Alors, la Librairie Pied-Noir existe pour « transmettre la culture pied-noir aux jeunes générations, qu’ils soient descendants, amis ou tout simplement curieux de mieux connaître ce pan de l’Histoire de France souvent critiqué, toujours décrié et présenté de manière biaisée. »Maillon de transmission ou chaîne de mémoire, la librairie s’ouvre à ceux qui veulent connaître les différentes facettes de l’Algérie française. Les nombreux titres proposés permettent de connaitre l’Histoire française en Algérie, de comprendre les relations franco-algériennes et d’entendre un autre discours que celui s’est imposé. Pierre Belmontet vend 500 à 700 livres par an (800 livres environ pour cette année, qui est peut-être la meilleure que la librairie ait jamais connue), permettant à tous ceux qui voudraient se faire une opinion de lire tous ces non-dits désormais fixés par écrit.

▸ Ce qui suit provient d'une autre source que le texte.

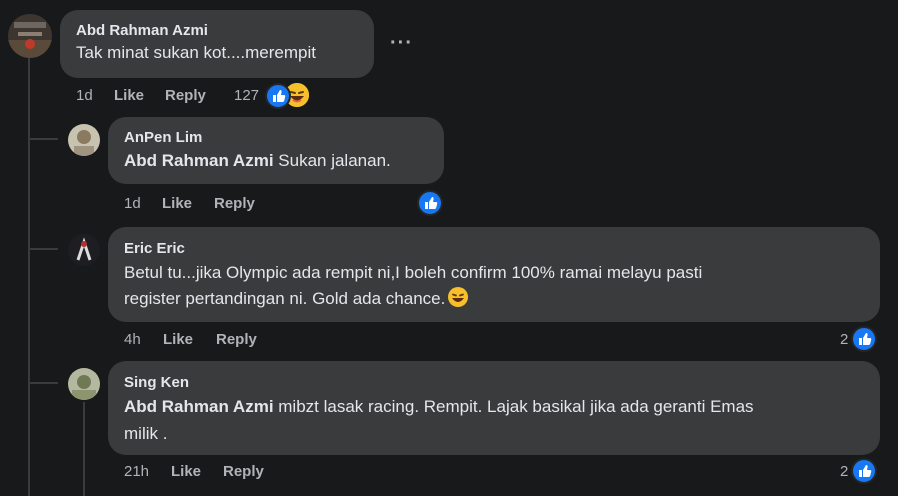  I want to click on reply-time: 1d, so click(132, 204).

À l’heure où les relations entre la France et l’Algérie sont plus que tendues, à l’heure où l’Éducation nationale peine à construire une unité nationale, à l’heure où la fracture française n’a jamais été aussi visible, où la « mère patrie » n’est plus qu’une vague notion, transmettre un autre discours que celui de ceux qui ont lutté contre la France semble plutôt opportun… La Librairie Pied-Noir permet à tous d’entendre une autre voix, une autre mémoire : celles de ceux qui ont aimé et aiment la France.